Title

distinct -- Report number(s) of distinct observations or values

Syntax

distinct [varlist] [if] [in] [, missing abbrev(#) joint minimum(#)
maximum(#) ]

by is allowed; see [D] by.

Description

The distinct command displays the number of distinct observations with
respect to the variables in varlist.  By default, each variable is
considered separately so that the number of distinct observations for
each variable is reported; the number of distinct observations is the
same as the number of distinct values.  Optionally, variables can be
considered jointly so that the number of distinct groups defined by the
values of variables in varlist is reported.

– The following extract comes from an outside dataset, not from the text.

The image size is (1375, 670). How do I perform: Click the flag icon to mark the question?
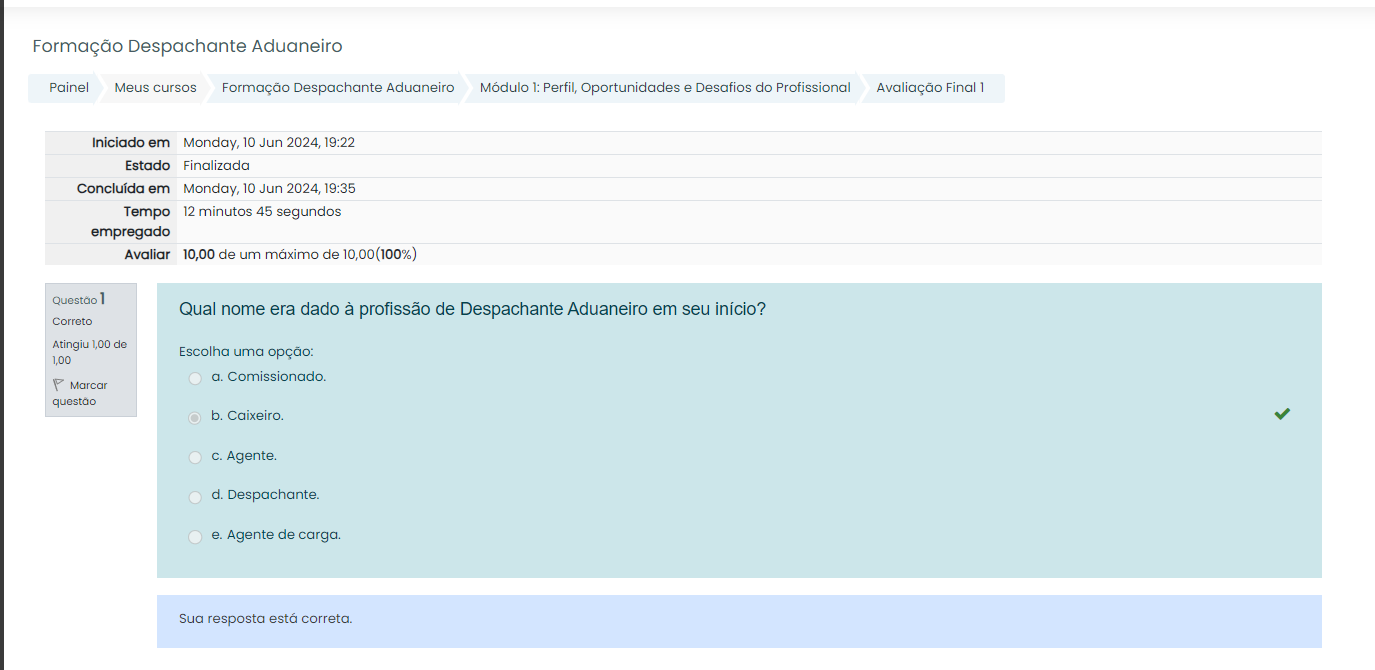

By default, missing values are not counted.  varlist may contain both
numeric and string variables.

Options

missing specifies that missing values are to be included in counting
distinct observations.

abbrev(#) specifies that variable names are to be displayed abbreviated
to at most # characters.  This option has no effect with joint.

joint specifies that distinctness is to be determined jointly for the
variables in varlist.

minimum(#) specifies that numbers of distinct values are to be displayed
only if they are equal to or greater than a specified minimum.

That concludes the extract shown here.